» Task to carry out: Rewrite every line of the material below, requests included, scaling each coordinate in the answers by 0.55 and rounding to whole numbers with halves rounded up. Leave the numbers within the requests unchanged and omit the pictures.

--- Provided records ---

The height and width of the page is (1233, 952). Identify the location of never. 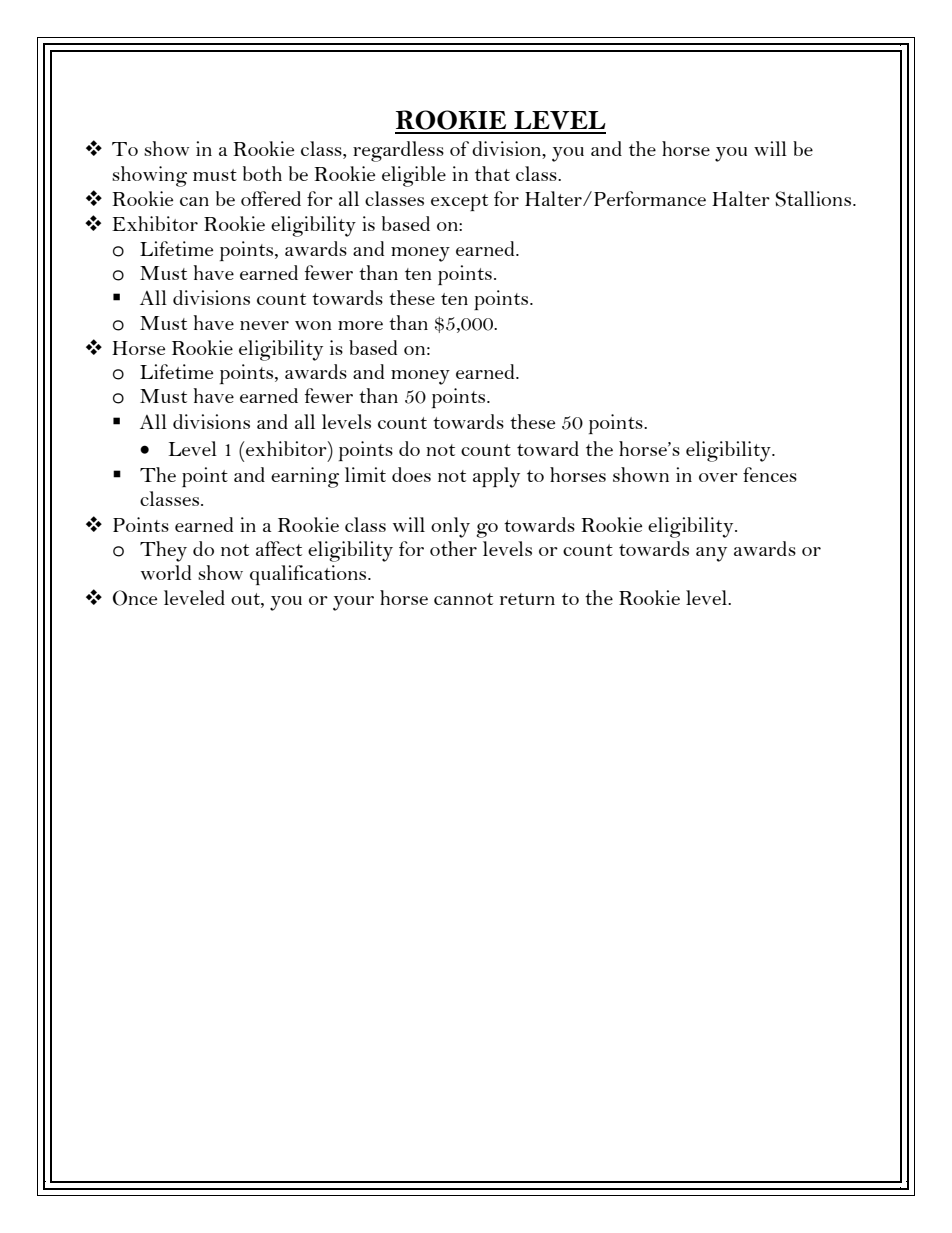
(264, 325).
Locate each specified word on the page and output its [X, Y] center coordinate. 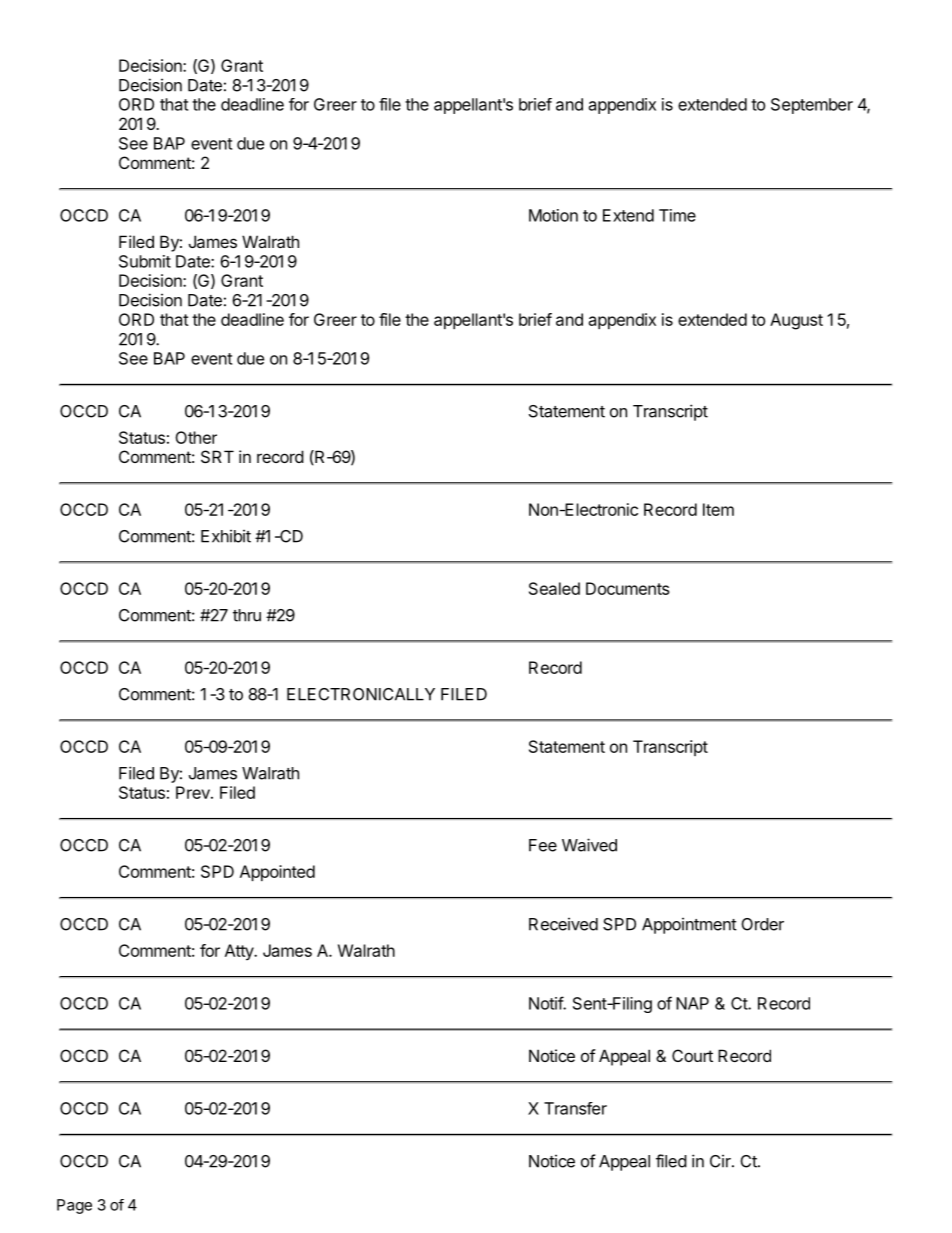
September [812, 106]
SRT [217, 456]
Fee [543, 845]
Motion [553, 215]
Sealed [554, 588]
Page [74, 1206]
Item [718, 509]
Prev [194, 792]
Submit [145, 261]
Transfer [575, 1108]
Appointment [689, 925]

---

» Answer to the problem:
The height and width of the page is (1233, 952). Identify the location of never. 
(145, 179).
Locate each specified word on the page and output its [X, Y] center coordinate. 
September [447, 58]
SRT [119, 251]
Fee [299, 465]
Motion [304, 118]
Sealed [305, 323]
Page [41, 663]
Item [395, 280]
Prev [107, 436]
Submit [80, 144]
Transfer [316, 609]
Appointment [379, 509]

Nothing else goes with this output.